A clínica de tratamento de dependentes químicos, interditada em operação na segunda-feira (30), operava sem alvarás de funcionamento, Plano de Prevenção Contra Incêndios (PCCI) e ainda sem condições de higiene, conforme o promotor Michael Flach. Mais de 50 pessoas estavam internadas no estabelecimento, que funcionava em três endereços diferentes.
Na operação conjunta entre Ministério Público, Polícia Civil, Bombeiros e órgãos da prefeitura, 12 pessoas foram presas e um adolescente, apreendido e, depois, liberado.
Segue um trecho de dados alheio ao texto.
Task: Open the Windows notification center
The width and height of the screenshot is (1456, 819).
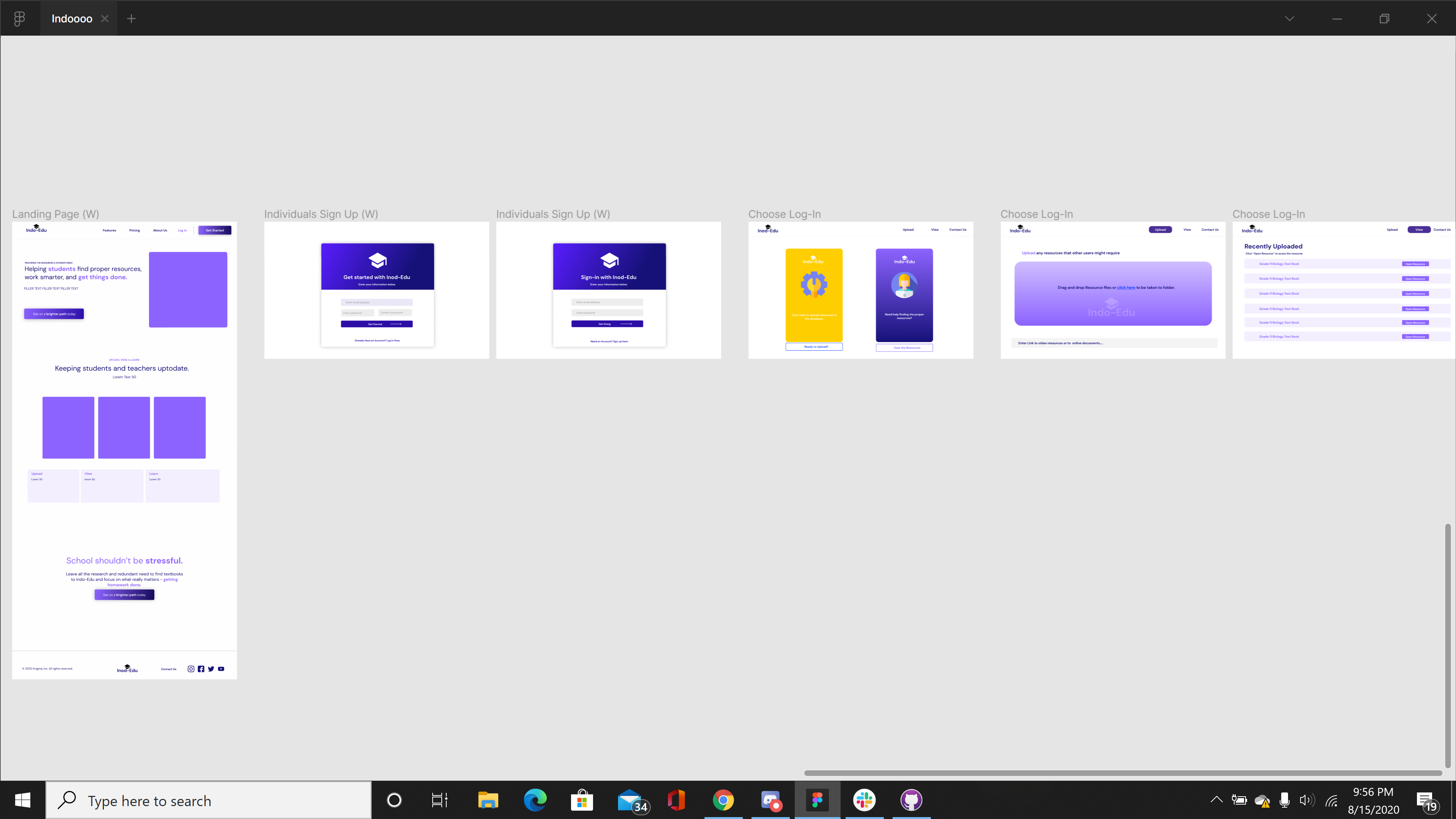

Entre os detidos, está o coordenador terapêutico da clínica, Darlon Carvalho Rodrigues, a mãe dele e atual presidente da associação, Nelci Carvalho Rodrigues, além de um irmão de Rodrigues, que não teve o nome divulgado.
Os detidos seguem aguardando abertura de vagas em presídios nas Delegacias de Pronto Atendimento (DPPA) de Novo Hamburgo e São Leopoldo, no Vale do Sinos.
A clínica está sendo acompanhada desde 2012, quando os donos assinaram um Termo de Ajustamento de Conduta (TAC) com o Ministério Público. A instituição descumpriu uma série de prazos para apresentação da documentação para funcionamento. A última data limite foi no começo de julho.
Somado a isso, chegaram ao conhecimento das autoridades denúncias de maus-tratos que passaram a ser investigadas pela Polícia Civil.
— Foram feitas várias tentativas para regularizar (a clínica), teve que ser feita até ação judicial, mas não surtiu efeito. Como não veio nenhuma documentação e como tinha suspeitas de irregularidades, passamos a montar essa operação — salienta o promotor.
Na terça-feira, a força-tarefa foi primeiro em uma sede da clínica no zona rural da cidade. Lá encontraram seis internos. A maior parte dos pacientes, outros 39, estava em outro endereço, no Centro da cidade.
— Conseguimos apreender cinta de contenção, foi possível apreender lanterna multiuso, que dá choque — observa o promotor.
Nos endereços também foram localizados medicamentos vencidos, diversos cartões de benefícios que estavam na posse dos donos, indicando que os documentos eram mantidos com eles, como forma de pagamento.
— Um interno revelou que foi obrigado a contrair em empréstimo e estava por ser liberado. Agora, vamos rastrear.
Duas pessoas foram encontradas com sinais de maus-tratos, com costelas quebradas e machucadas. Uma delas teve que sair do local em uma maca. Uma terceira, de 31 anos, que recém havia sido agredida, foi escondida às pressas dos policiais e está desaparecida.
Conforme o delegado Rafael Sauthier, responsável pelas investigações, foi identificado que no local ocorriam sessões de tortura e cárcere privado.
—A pessoa só pode ficar internada por vontade própria ou, sem a vontade própria, mas com ordem judicial ou com determinação médica junto à família. Ali, o que acontecia? Eles mantinham as pessoas em cárcere privado sem essas condições, inclusive, muitas vezes até, por questões financeiras. Então, para a pessoa sair eles exigiam o pagamento de uma multa, que, às vezes beirava 60% do valor do contrato e, se a pessoa não pagava, eles mantinham ela ali, por questões financeiras. E isso é um absurdo, não é? O que deu para entender é que as torturas ocorriam em casos de desobediência, como fugas, uma espécie de correção ou punição — complementa o promotor.
Os internos, segundo o delegado, não eram obrigados a trabalhar. Porém, há relatos que eram induzidos a cometerem furtos ou ainda atuar em crimes de receptação. Três vítimas, de 23, 24 e 36 anos, foram ouvidos pelos policiais.
Os internos retirados do estabelecimento foram levados para as clínicas Rê Significar, em Gravataí, Restitui, em Novo Hamburgo, e Vida nova e Razão de Viver, em Sapiranga.
O que a diz a defesa dos presos
O advogado Rafael Guerreiro Noronha disse à GaúchaZH que vai ingressar nesta terça-feira (31) com pedido de soltura dos 12 presos que representa. Ele salientou que ainda não teve acesso aos autos da investigação. Entretanto, foi informado pelo coordenador terapêutico da clínica que a unidade funcionava "com toda a legislação pertinente".
— Nesse primeiro momento meus clientes negam a autoria. Pelas informações recebidas, as investigações se iniciaram com denúncias anônimas de internos compulsórios — frisou Noronha.